— Task instructions —
Of all the lines in this material, how many have the word "DEUX"? Give only the number.

— Given data —
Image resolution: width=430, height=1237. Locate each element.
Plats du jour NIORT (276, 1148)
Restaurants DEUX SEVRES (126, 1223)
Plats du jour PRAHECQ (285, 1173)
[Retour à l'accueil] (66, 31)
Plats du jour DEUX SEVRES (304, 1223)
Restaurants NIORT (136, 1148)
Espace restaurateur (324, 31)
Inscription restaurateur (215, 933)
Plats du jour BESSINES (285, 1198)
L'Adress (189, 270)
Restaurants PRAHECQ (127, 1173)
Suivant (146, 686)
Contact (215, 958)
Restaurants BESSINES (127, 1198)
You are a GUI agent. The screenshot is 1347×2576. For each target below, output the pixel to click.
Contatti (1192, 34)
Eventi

---

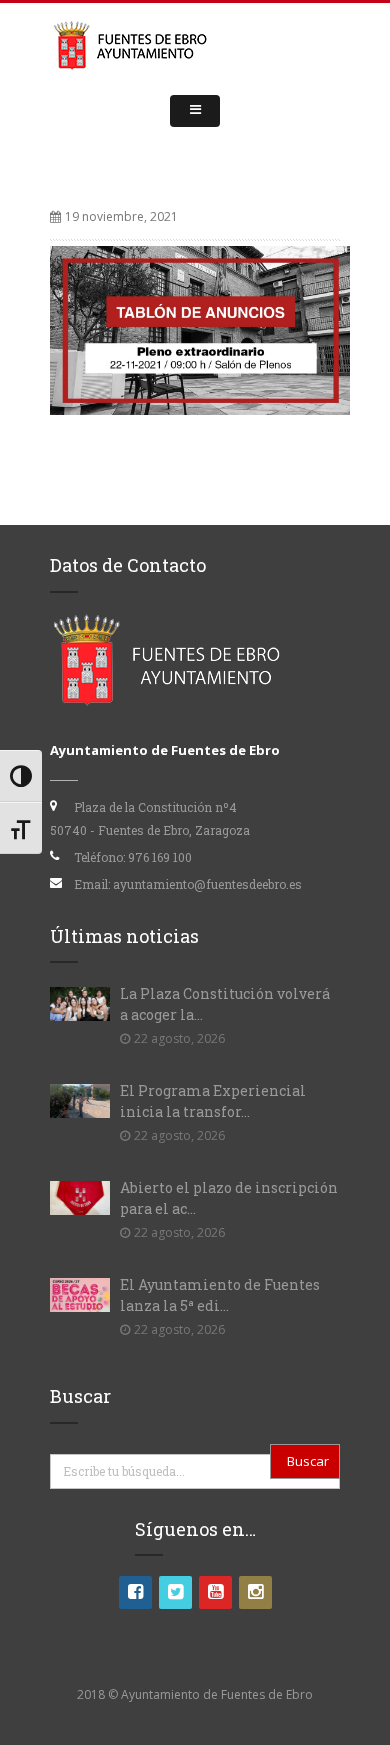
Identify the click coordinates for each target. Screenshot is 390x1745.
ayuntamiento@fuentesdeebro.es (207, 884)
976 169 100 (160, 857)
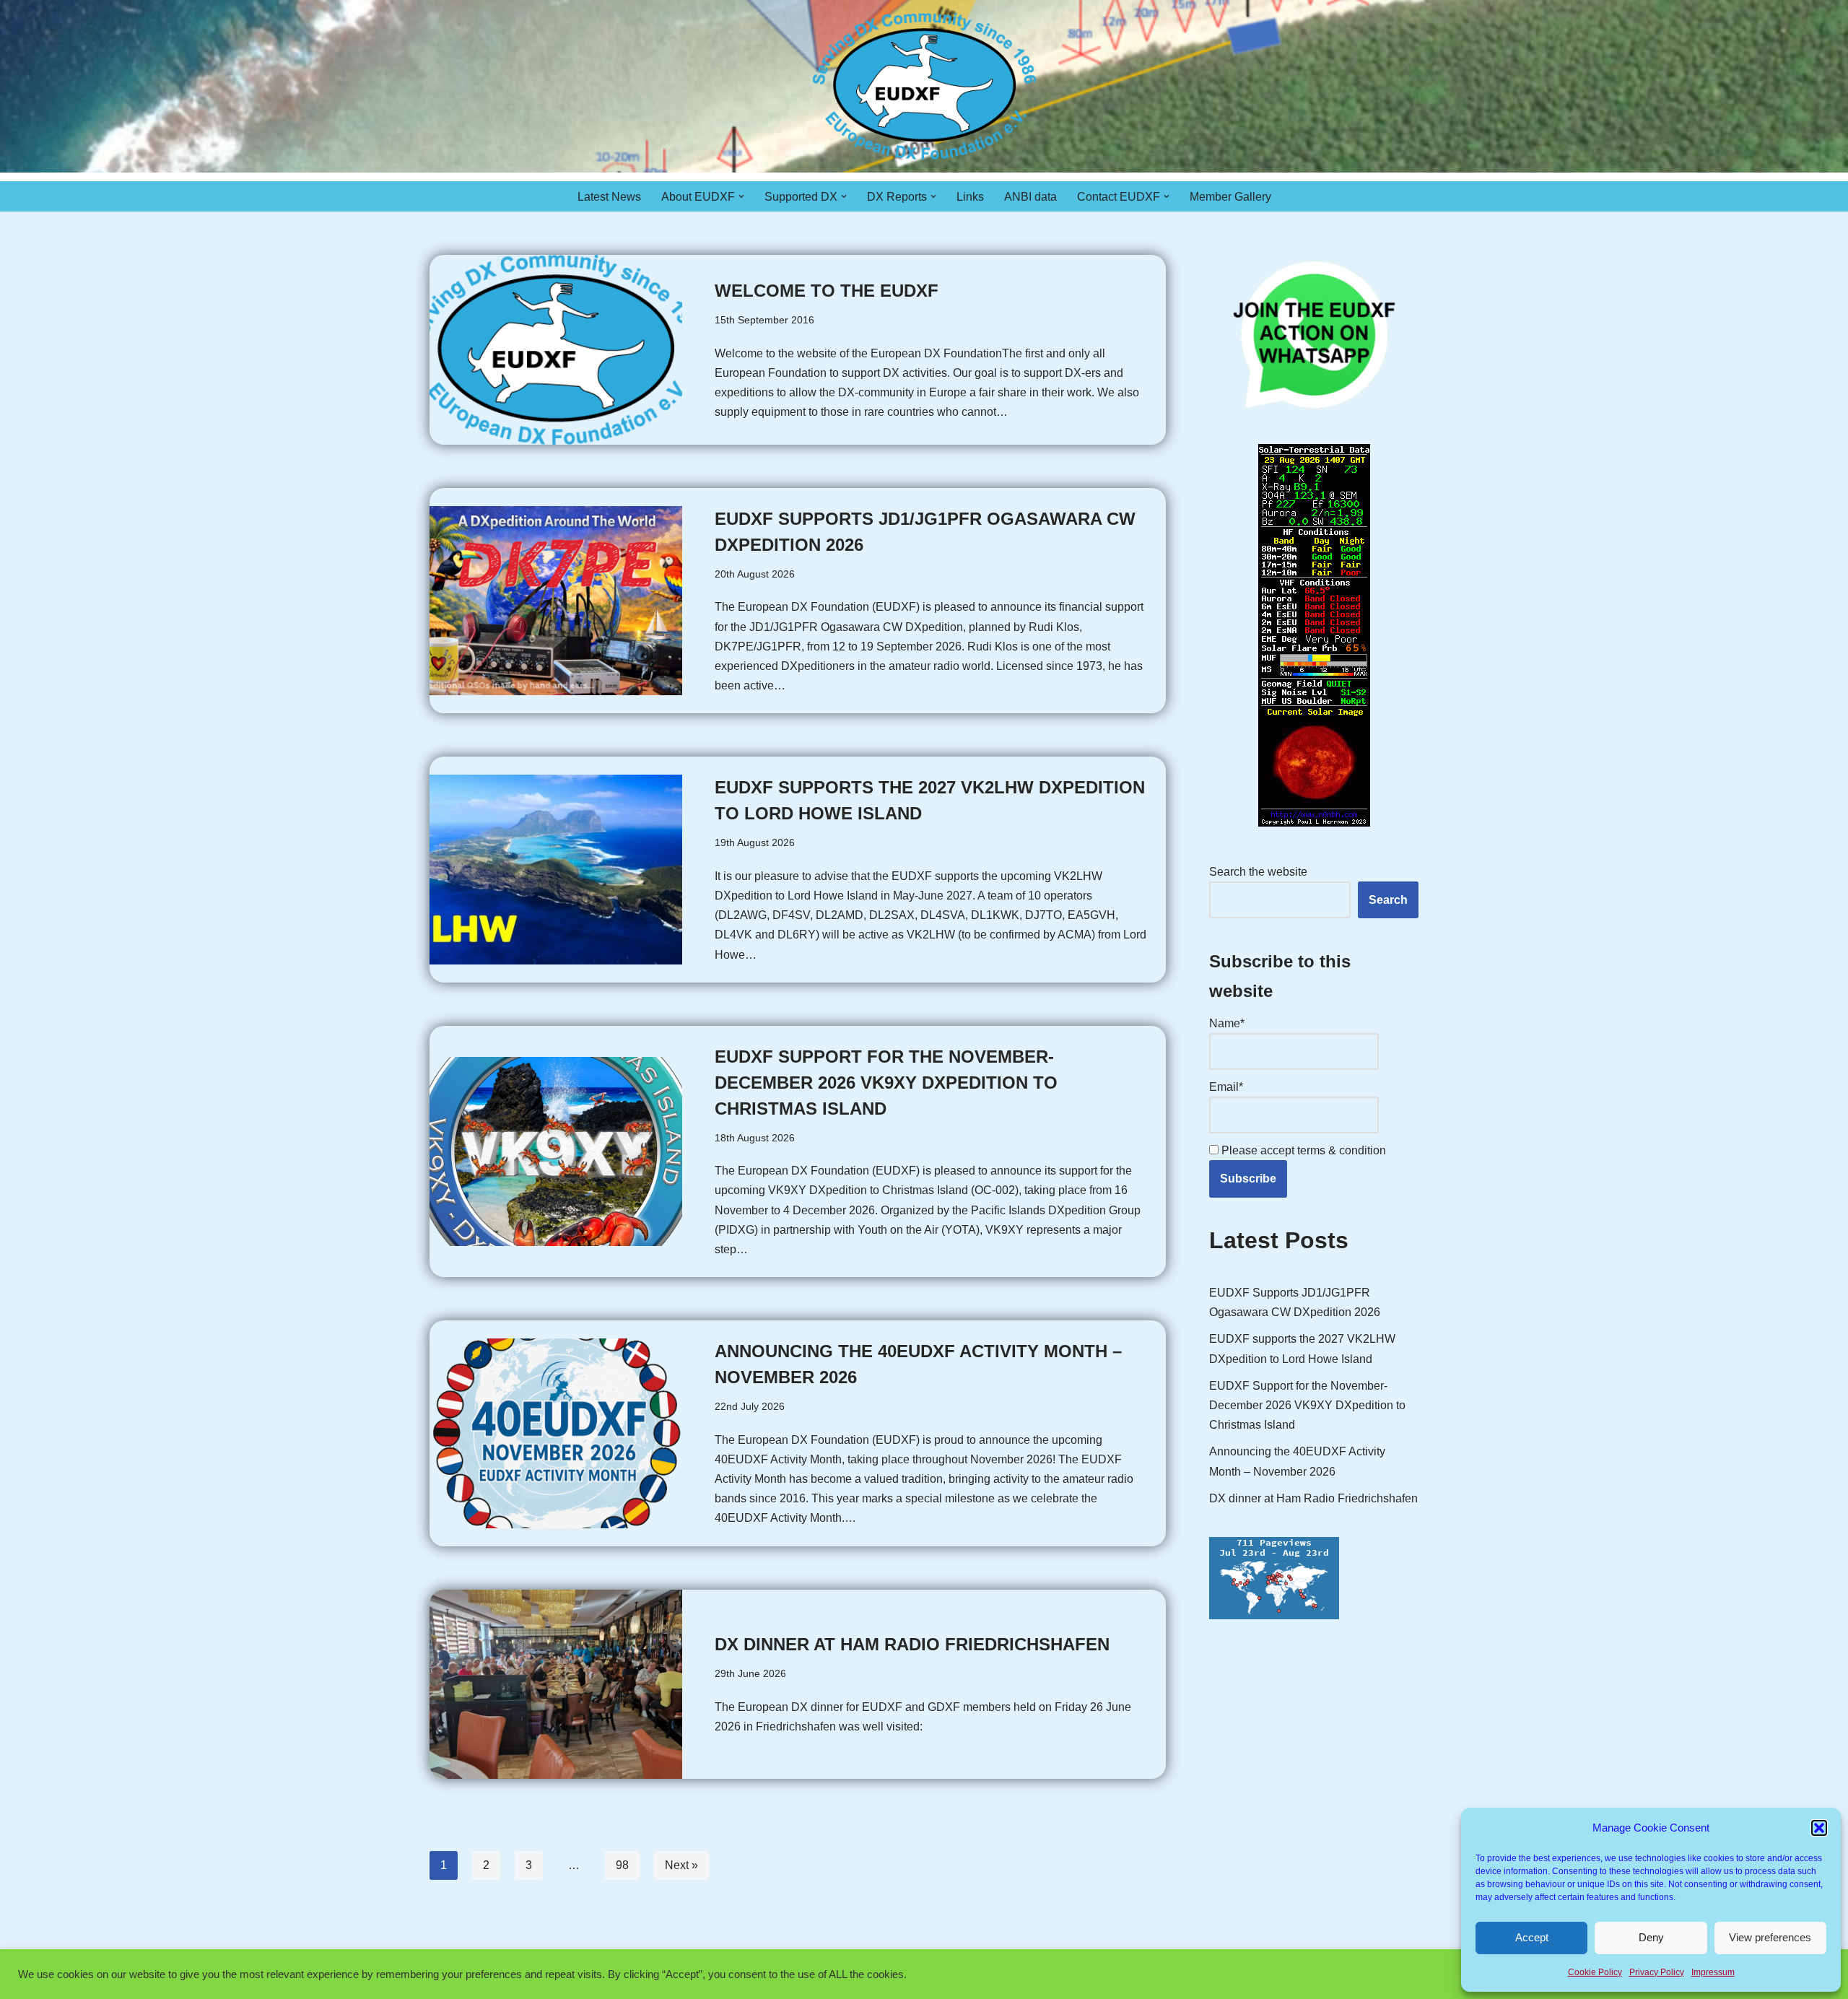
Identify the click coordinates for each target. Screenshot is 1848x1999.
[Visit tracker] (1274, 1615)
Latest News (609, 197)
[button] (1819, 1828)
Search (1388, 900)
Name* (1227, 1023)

— Exercise output —
2